The three books propose a number of examples to illustrate digital cultures, including the already mentioned hacker culture in Germany, subculture, piracy and the transnational circulation of home computer software as studied by Gleb J. Albert or PLATO’s Republic in Rankin’s book. The shaping of an early social network as depicted by Rankin, as well as Erdogan’s analysis of the development of computer clubs and hacker culture in Germany, provides real insight into computer sociability and autonomous communities. However, the cultural citizenship and culture of sharing that they analyse and the “promises of computing utilities” (the title of Rankin’s fourth chapter) are quickly threatened and challenged not only by the rise of technocratism highlighted by Hicks and by several chapters in the book edited by Bösch, and by the redefinitions of the field (Hicks calls one of her sub-sections “Redefining British Computing”), but also by the economic and political stakes that are emerging.
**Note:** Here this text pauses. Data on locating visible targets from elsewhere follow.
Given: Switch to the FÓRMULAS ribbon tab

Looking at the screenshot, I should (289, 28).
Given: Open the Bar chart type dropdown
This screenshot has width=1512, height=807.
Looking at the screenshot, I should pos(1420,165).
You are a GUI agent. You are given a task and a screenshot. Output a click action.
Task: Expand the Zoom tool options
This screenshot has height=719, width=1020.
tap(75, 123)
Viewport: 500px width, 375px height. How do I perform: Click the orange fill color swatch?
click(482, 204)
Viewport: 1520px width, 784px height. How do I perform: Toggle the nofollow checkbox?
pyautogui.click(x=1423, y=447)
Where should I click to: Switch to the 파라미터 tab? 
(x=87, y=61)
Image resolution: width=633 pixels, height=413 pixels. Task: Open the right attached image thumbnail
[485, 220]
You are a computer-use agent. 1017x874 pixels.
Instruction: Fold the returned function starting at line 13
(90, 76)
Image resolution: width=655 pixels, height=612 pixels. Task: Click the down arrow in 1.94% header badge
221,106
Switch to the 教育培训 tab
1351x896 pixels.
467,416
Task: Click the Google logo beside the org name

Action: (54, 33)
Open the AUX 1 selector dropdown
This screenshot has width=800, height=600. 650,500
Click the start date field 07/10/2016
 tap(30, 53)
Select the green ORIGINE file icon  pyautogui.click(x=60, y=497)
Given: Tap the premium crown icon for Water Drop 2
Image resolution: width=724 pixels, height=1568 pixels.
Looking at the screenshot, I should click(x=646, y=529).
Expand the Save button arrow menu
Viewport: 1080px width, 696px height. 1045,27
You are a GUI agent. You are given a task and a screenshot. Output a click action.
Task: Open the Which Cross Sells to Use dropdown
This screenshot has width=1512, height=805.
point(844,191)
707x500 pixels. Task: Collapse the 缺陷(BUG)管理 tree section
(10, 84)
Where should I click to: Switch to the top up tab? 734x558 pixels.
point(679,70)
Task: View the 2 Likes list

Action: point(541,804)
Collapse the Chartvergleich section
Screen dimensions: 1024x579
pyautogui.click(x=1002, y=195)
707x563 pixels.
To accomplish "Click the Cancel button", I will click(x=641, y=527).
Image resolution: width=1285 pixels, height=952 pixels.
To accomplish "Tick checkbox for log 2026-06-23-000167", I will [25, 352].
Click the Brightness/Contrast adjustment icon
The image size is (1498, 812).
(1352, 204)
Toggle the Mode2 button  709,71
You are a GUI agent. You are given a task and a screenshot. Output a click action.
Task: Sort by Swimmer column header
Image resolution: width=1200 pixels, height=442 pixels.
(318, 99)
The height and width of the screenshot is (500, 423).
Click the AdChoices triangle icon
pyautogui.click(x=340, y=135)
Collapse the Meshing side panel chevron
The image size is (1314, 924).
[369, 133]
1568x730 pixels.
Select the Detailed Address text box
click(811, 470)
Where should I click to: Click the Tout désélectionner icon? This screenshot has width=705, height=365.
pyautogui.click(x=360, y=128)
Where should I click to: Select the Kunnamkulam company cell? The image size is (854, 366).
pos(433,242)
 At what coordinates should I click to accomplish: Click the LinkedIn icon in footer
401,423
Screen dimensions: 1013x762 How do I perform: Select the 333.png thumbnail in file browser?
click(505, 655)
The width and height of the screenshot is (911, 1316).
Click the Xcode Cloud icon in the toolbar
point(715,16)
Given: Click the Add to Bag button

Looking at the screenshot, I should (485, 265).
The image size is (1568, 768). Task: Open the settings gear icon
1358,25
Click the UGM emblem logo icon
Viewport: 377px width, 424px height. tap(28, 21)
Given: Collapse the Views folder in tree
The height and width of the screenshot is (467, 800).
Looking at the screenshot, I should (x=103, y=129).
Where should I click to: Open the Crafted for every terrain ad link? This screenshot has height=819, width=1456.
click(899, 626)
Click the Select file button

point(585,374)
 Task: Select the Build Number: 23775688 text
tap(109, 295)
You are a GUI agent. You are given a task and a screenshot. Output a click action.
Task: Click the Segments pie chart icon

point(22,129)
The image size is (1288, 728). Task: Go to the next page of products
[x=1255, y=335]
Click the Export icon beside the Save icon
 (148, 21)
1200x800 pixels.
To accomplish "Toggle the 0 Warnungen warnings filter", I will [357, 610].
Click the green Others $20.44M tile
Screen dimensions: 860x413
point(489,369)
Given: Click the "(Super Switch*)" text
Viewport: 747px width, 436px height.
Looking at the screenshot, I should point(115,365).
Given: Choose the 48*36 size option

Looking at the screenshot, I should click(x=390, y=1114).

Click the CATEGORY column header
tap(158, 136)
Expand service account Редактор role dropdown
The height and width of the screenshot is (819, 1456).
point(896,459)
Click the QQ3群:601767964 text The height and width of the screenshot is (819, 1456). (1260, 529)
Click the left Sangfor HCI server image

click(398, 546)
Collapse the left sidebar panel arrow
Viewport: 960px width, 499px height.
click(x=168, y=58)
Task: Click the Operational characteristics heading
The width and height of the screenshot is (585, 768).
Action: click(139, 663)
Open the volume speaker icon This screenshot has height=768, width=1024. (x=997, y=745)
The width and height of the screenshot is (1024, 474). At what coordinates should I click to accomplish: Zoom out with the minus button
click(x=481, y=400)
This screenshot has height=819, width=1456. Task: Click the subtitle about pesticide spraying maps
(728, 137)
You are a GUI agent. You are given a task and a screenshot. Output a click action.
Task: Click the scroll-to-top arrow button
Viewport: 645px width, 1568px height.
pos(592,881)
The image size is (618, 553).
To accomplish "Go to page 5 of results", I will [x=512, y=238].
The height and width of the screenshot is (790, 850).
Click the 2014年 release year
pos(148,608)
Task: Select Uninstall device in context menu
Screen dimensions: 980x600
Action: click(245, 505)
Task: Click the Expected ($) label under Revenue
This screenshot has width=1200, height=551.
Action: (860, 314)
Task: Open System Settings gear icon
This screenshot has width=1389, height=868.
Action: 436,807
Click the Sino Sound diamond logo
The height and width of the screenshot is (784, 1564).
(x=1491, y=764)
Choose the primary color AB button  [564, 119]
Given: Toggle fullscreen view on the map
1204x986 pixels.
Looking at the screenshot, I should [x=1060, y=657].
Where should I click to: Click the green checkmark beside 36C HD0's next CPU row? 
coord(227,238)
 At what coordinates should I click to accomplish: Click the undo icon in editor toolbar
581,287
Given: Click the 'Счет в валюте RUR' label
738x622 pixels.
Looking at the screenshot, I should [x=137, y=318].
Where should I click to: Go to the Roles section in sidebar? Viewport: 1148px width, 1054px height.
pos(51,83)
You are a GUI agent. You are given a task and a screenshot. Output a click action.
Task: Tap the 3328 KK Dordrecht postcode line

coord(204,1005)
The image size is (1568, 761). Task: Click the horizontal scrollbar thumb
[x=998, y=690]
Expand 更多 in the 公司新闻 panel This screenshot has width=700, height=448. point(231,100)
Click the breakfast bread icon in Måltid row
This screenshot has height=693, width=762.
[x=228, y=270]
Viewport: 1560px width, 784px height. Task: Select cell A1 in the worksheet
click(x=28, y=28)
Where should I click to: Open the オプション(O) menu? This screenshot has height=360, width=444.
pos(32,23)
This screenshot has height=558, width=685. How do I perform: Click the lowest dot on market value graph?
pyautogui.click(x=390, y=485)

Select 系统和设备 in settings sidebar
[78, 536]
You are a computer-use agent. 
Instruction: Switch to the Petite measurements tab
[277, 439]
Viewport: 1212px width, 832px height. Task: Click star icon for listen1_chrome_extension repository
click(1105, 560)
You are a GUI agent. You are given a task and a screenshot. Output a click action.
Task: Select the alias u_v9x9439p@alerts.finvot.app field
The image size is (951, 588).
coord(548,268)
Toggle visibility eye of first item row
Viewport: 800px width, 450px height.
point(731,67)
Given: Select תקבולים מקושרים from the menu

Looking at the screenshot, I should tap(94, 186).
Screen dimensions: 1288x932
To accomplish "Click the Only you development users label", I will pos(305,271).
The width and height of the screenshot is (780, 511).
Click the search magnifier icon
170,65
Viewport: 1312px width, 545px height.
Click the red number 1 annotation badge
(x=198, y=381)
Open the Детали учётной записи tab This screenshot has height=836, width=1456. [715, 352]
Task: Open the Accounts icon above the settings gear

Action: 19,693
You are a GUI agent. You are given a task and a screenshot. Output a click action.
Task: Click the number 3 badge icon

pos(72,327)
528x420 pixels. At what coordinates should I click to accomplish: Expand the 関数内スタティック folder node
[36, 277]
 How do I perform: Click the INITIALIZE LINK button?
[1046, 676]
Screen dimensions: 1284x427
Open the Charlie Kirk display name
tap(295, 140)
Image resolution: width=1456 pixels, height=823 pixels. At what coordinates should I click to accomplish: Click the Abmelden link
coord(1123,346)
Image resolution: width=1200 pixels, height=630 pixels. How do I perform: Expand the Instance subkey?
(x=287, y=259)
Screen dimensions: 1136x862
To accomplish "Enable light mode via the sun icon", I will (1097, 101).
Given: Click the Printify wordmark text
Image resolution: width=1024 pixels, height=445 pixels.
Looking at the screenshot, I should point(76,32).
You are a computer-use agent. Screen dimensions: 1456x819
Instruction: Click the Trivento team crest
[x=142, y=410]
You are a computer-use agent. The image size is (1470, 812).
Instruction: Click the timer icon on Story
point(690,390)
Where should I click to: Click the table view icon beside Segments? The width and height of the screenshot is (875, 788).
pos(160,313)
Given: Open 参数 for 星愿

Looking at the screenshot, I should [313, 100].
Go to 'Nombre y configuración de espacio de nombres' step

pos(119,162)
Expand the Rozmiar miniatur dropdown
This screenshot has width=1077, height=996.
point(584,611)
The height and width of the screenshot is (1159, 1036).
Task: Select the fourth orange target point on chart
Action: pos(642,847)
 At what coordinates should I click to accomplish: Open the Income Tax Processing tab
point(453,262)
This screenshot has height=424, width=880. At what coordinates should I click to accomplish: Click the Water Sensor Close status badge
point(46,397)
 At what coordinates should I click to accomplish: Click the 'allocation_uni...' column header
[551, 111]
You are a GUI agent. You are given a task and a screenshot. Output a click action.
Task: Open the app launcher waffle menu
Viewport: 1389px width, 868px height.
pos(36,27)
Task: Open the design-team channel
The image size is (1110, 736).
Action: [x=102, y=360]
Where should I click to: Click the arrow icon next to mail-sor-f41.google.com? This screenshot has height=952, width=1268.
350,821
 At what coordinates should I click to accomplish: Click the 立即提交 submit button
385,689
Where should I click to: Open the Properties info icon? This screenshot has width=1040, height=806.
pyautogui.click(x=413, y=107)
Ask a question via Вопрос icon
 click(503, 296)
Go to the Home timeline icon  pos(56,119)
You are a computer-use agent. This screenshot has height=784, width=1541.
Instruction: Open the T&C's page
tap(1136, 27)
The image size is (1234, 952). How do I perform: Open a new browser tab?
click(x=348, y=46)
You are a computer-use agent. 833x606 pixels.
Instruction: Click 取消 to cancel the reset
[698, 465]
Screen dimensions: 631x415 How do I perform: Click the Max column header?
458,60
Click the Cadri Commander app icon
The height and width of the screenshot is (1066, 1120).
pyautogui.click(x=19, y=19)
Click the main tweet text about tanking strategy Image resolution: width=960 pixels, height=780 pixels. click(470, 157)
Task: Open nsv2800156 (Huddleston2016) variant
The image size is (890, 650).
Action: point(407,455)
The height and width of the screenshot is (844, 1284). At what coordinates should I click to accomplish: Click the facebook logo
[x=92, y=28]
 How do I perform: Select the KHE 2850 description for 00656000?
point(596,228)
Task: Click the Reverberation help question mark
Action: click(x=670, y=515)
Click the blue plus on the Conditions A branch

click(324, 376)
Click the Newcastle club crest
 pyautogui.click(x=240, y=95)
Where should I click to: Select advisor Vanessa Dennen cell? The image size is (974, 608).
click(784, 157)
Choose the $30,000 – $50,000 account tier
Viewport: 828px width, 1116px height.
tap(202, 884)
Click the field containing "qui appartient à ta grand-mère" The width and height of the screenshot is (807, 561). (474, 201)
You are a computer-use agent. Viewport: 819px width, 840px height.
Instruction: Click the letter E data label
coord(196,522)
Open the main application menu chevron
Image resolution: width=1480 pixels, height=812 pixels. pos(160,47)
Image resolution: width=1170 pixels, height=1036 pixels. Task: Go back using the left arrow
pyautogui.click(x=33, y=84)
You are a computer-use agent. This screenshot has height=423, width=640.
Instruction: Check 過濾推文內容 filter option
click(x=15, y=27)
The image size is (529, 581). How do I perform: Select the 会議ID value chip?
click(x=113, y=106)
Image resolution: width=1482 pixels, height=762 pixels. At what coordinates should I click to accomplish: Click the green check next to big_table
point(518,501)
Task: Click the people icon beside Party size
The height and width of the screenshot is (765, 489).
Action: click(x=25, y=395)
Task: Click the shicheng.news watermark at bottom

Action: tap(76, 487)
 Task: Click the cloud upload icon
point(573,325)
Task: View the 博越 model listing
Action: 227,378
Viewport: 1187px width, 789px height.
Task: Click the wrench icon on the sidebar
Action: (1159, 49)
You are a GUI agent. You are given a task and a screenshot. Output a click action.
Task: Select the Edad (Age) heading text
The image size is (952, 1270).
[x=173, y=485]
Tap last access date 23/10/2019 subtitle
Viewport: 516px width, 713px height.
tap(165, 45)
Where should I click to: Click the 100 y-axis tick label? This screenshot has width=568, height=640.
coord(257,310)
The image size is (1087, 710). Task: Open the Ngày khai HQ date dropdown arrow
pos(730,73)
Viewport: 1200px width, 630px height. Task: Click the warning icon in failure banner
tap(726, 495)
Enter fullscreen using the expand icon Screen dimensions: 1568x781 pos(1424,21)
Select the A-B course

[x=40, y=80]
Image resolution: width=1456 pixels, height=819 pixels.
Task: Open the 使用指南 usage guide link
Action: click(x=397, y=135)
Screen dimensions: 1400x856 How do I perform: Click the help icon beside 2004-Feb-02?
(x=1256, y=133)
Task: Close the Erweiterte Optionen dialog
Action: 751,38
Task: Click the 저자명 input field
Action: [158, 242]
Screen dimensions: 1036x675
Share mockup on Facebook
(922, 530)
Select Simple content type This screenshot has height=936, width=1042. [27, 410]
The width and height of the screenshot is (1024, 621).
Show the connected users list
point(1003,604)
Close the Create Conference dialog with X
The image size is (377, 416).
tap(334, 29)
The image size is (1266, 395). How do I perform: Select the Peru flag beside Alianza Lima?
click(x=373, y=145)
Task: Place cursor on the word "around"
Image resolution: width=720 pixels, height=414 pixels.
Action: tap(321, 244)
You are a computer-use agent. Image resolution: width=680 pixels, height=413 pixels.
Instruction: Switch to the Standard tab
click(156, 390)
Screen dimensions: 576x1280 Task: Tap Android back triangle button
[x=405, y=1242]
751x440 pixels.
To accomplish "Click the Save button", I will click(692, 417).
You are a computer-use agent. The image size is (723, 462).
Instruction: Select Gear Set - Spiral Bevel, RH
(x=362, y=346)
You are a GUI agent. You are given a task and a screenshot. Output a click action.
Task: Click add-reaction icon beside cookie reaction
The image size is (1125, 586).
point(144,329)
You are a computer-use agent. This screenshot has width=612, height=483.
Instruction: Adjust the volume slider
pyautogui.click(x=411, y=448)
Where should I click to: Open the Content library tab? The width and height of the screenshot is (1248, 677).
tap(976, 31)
These three books clearly give a positive answer to the old but still relevant question asked in 1980 by Langdon Winner: “Do Artifacts have Politics?” (Winner 1980). Through a journey that transcends the boundaries between the public and private sectors but also shows the interrelationships and negotiations between them, each author sheds light on “The power dynamics behind how technology often heightens existing power differences” (Hicks 2017: 234) and whether this process occurs for commercial, status and professionalization reasons or under the influence of political will. Hicks and Bösch et al. also show the importance and power of the state and the power negotiations throughout their books, demonstrating how the formula “Use Computers For People Not Against Them”, which illustrated the back cover of the first issue of the People’s Computer Company newsletter in 1972, was particularly relevant at the time and remains applicable today. These three books can be strongly recommended for their resonance with our contemporary period and the associated data surveillance, challenges of computing citizenship and sharing, and worsening decline of female presence in computing in recent decades.